Enable -msse4.2, -mavx, -mpopcnt on x86_64 builds

This allows the compiler to optimize various memory-access
operations, like the ones in TraceProcessor's bit_vector.h.
Also add a run-time check that crashes the process in a
graceful manner to check that the host CPU actually has the
features we are assuming.

Bug: 205302474
Change-Id: I65bc93487aea5202c947686de577a74d3261f14e
diff --git a/src/base/utils.cc b/src/base/utils.cc
index 3f637b1..732117a 100644
--- a/src/base/utils.cc
+++ b/src/base/utils.cc
@@ -27,6 +27,7 @@
     PERFETTO_BUILDFLAG(PERFETTO_OS_APPLE) ||   \
     PERFETTO_BUILDFLAG(PERFETTO_OS_FUCHSIA)
 #include <limits.h>
+#include <stdlib.h>  // For _exit()
 #include <unistd.h>  // For getpagesize() and geteuid() & fork()
 #endif
 
@@ -58,6 +59,57 @@
 }  // namespace
 #endif  // OS_ANDROID
 
+namespace {
+
+#if PERFETTO_BUILDFLAG(PERFETTO_X64_CPU_OPT)
+
+// Preserve the %rbx register via %rdi to work around a clang bug
+// https://bugs.llvm.org/show_bug.cgi?id=17907 (%rbx in an output constraint
+// is not considered a clobbered register).
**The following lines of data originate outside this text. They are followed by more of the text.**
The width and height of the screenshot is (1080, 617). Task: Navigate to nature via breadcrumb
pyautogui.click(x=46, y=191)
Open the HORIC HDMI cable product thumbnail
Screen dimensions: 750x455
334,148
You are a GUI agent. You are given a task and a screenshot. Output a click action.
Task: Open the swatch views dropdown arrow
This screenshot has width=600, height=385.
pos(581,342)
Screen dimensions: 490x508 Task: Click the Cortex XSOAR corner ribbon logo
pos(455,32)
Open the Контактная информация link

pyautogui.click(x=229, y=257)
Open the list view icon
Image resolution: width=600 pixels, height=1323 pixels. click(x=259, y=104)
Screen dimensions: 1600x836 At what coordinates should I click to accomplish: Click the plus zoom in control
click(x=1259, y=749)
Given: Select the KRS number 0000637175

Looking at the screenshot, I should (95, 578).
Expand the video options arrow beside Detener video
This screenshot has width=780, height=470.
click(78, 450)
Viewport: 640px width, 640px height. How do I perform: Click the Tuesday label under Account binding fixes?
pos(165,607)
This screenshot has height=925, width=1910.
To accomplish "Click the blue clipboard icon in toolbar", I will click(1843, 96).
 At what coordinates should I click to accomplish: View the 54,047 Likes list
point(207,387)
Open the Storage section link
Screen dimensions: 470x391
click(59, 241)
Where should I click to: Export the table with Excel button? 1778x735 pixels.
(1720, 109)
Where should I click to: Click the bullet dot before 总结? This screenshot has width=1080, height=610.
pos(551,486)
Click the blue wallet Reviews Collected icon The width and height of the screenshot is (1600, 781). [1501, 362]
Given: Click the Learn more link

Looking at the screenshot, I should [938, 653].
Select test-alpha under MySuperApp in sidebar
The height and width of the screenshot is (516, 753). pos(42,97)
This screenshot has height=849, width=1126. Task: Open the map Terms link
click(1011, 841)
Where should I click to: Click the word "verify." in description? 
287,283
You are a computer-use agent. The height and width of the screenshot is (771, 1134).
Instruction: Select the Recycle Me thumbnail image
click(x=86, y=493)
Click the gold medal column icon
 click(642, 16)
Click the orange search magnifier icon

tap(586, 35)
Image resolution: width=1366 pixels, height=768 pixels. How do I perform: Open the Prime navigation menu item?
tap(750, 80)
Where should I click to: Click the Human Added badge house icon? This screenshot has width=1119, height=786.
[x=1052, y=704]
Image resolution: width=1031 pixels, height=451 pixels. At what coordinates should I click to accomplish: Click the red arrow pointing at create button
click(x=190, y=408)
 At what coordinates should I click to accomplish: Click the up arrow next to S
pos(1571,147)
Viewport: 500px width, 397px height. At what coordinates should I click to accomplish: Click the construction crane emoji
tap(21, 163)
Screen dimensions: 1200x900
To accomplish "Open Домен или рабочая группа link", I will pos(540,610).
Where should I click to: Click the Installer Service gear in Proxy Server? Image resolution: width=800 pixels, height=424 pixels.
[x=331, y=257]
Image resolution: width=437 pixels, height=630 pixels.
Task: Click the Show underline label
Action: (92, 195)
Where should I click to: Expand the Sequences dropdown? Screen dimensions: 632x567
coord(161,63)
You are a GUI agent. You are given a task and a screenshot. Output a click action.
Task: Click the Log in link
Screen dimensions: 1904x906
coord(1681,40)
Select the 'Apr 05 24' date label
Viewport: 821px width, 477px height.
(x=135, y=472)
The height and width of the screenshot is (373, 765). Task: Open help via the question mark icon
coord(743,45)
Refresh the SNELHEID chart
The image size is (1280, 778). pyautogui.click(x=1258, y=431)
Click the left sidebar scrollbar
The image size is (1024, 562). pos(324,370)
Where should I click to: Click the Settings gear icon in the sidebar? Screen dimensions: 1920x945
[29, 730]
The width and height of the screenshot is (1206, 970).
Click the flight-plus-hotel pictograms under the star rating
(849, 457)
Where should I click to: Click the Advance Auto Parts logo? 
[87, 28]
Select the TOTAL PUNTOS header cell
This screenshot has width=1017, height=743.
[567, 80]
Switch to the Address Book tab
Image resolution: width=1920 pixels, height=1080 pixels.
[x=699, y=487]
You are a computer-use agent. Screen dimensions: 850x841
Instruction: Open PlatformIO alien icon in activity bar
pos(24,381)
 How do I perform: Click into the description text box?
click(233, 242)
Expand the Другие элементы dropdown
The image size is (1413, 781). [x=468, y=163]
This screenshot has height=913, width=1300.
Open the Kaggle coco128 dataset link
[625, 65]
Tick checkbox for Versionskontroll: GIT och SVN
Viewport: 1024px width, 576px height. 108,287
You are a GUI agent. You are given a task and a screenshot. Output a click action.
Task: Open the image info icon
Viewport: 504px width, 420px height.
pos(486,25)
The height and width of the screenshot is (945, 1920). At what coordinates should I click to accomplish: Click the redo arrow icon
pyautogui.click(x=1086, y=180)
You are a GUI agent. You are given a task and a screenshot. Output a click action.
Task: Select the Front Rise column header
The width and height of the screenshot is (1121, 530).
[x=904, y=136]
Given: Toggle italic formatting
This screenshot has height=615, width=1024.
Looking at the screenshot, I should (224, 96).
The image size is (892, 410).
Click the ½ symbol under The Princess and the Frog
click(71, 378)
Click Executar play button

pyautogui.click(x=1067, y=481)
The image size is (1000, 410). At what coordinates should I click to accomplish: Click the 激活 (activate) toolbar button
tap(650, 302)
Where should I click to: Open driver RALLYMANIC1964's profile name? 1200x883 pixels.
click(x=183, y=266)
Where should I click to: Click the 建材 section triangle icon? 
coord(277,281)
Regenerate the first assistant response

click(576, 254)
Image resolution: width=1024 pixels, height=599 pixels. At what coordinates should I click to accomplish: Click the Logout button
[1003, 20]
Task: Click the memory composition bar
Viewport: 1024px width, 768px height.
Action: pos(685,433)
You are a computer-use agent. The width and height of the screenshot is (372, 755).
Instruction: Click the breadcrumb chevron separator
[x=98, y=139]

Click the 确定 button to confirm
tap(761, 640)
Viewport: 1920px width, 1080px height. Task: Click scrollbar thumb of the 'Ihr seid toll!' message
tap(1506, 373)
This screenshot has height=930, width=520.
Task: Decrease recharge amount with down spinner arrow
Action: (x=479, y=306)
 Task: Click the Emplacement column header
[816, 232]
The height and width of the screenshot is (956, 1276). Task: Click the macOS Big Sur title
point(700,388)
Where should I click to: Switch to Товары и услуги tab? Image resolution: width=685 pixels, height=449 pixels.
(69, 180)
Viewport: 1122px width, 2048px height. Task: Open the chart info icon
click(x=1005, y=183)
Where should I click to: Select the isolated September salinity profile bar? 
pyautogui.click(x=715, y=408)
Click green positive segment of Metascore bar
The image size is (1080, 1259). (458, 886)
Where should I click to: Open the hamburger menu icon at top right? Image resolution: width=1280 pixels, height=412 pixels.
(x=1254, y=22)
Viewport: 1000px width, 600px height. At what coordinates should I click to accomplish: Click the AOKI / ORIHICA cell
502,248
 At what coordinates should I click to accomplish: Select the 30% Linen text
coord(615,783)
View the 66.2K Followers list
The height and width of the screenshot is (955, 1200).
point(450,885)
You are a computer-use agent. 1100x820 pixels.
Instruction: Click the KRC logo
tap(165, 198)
+#define PERFETTO_GETCPUID(a, b, c, d, a_inp, c_inp) \
+  asm("mov %%rbx, %%rdi\n"                          \
+      "cpuid\n"                                     \
+      "xchg %%rdi, %%rbx\n"                         \
+      : "=a"(a), "=D"(b), "=c"(c), "=d"(d)          \
+      : "a"(a_inp), "2"(c_inp))
+
+uint32_t GetXCR0EAX() {
+  uint32_t eax = 0, edx = 0;
+  asm("xgetbv" : "=a"(eax), "=d"(edx) : "c"(0));
+  return eax;
+}
+
+// If we are building with -msse4 check that the CPU actually supports it.
+// This file must be kept in sync with gn/standalone/BUILD.gn.
+void PERFETTO_EXPORT __attribute__((constructor)) CheckCpuOptimizations() {
+  uint32_t eax = 0, ebx = 0, ecx = 0, edx = 0;
+  PERFETTO_GETCPUID(eax, ebx, ecx, edx, 1, 0);
+
+  static constexpr uint64_t xcr0_xmm_mask = 0x2;
+  static constexpr uint64_t xcr0_ymm_mask = 0x4;
+  static constexpr uint64_t xcr0_avx_mask = xcr0_xmm_mask | xcr0_ymm_mask;
+
+  const bool have_popcnt = ecx & (1u << 23);
+  const bool have_sse4_2 = ecx & (1u << 20);
+  const bool have_avx =
+      // Does the OS save/restore XMM and YMM state?
+      ((GetXCR0EAX() & xcr0_avx_mask) == xcr0_avx_mask) &&
+      (ecx & (1u << 27)) &&  // OS support XGETBV.
+      (ecx & (1u << 28));    // AVX supported in hardware
+
+  if (!have_sse4_2 || !have_popcnt || !have_avx) {
+    fprintf(
+        stderr,
+        "This executable requires a cpu that supports SSE4.2 and AVX2.\n"
+        "Rebuild with enable_perfetto_x64_cpu_opt=false (ebx=%x, ecx=%x).\n",
+        ebx, ecx);
+    _exit(126);
+  }
+}
+#endif
+
+}  // namespace
+
 namespace perfetto {
 namespace base {